O júri conta com Manuel Brito-Semedo, antropologista, professor e célebre escritor, Maria de Fátima Fernandes, doutora em letras, membro da Fundação Amílcar Cabral e autora de comunicações sobre literaturas lusófonas e literaturas africanas de língua portuguesa, e Paula Mendes, mestre em linguística e editora-chefe da INCM.
Fundado em 2018, este Prémio Literário é uma oportunidade para autores de língua portuguesa divulgarem as suas próprias obras.

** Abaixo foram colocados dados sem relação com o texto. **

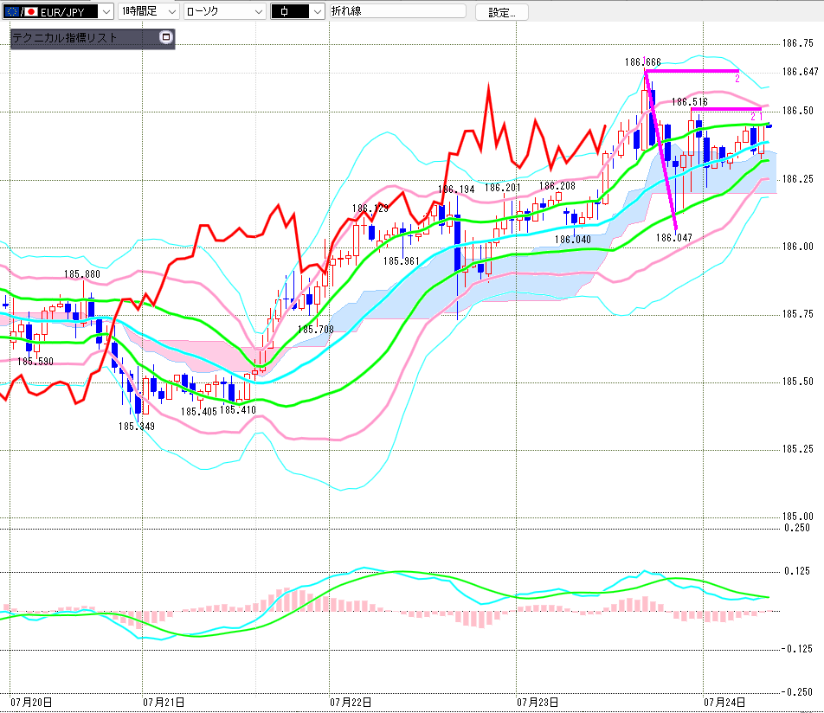Click the 186.516 swing high label

click(690, 102)
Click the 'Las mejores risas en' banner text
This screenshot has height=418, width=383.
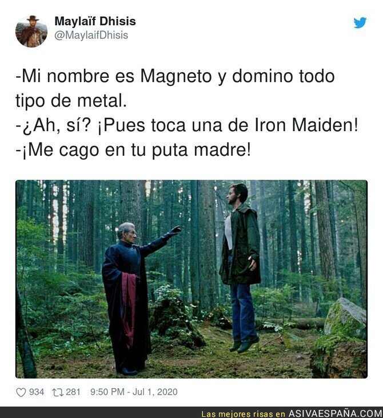pos(244,414)
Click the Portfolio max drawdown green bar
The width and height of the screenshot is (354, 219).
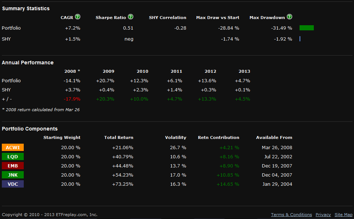coord(307,28)
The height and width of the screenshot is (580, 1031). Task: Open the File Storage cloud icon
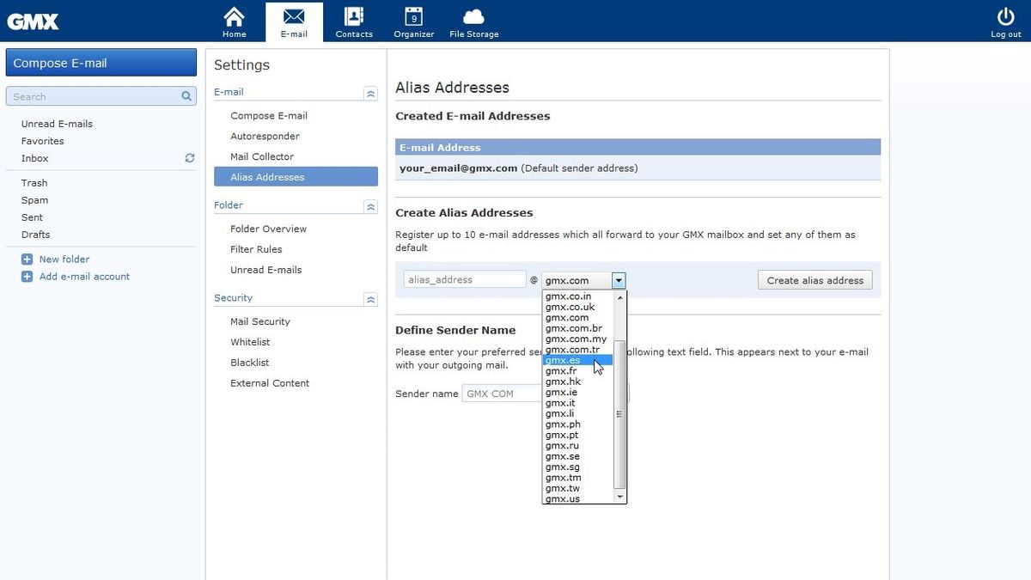(473, 15)
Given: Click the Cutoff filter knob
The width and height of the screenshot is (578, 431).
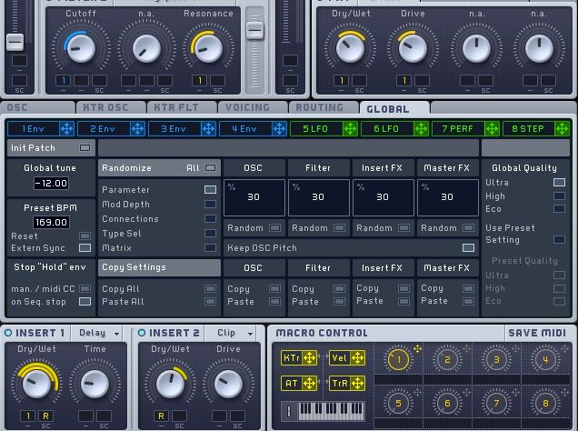Looking at the screenshot, I should coord(80,48).
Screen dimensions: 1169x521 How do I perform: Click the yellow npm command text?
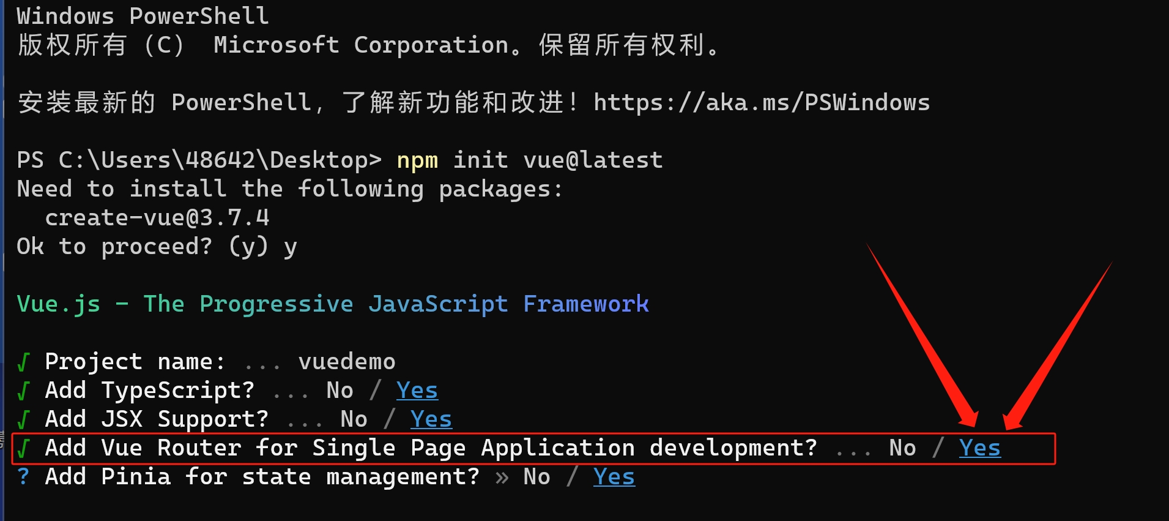pyautogui.click(x=417, y=160)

As edições anteriores foram realizadas com grande sucesso, com obras distinguidas como Beato Sabino (2018) de Olavo Delgado Correia, Contos de Cabo Verde (2019), de Benvindo Gomes Semedo, Sul 1(2020) de Jorge Octávio Soares Silva, Destino Aziago (2021) de José Joaquim Cabral, O Sabor da Água da Chuva e as Memórias da Amiga Perfeita (2022) de Joaquim Arena, Mata-me depois (2023) de Evel Rocha, Migrações (2024) de Hélio Tavares e Djarbás da Fontarém — Silhueta de um País em Trânsito (2025) de Claudino Henriques Veiga. E ainda atribuída uma menção honrosa a O Sonho de Ícaro, de Onestaldo Gonçalves, na primeira edição.
Arnaldo França, a quem o prémio presta homenagem, foi poeta, ensaísta, professor e tradutor para língua cabo-verdiano de poetas portugueses de Camões a Sophia de Melo Breyner. Foi co-fundador da revista Certeza, voz de uma geração à procura de pensamento próprio, e diretor da revista Raízes, que colaborou na reflexão sobre a identidade cabo-verdiana.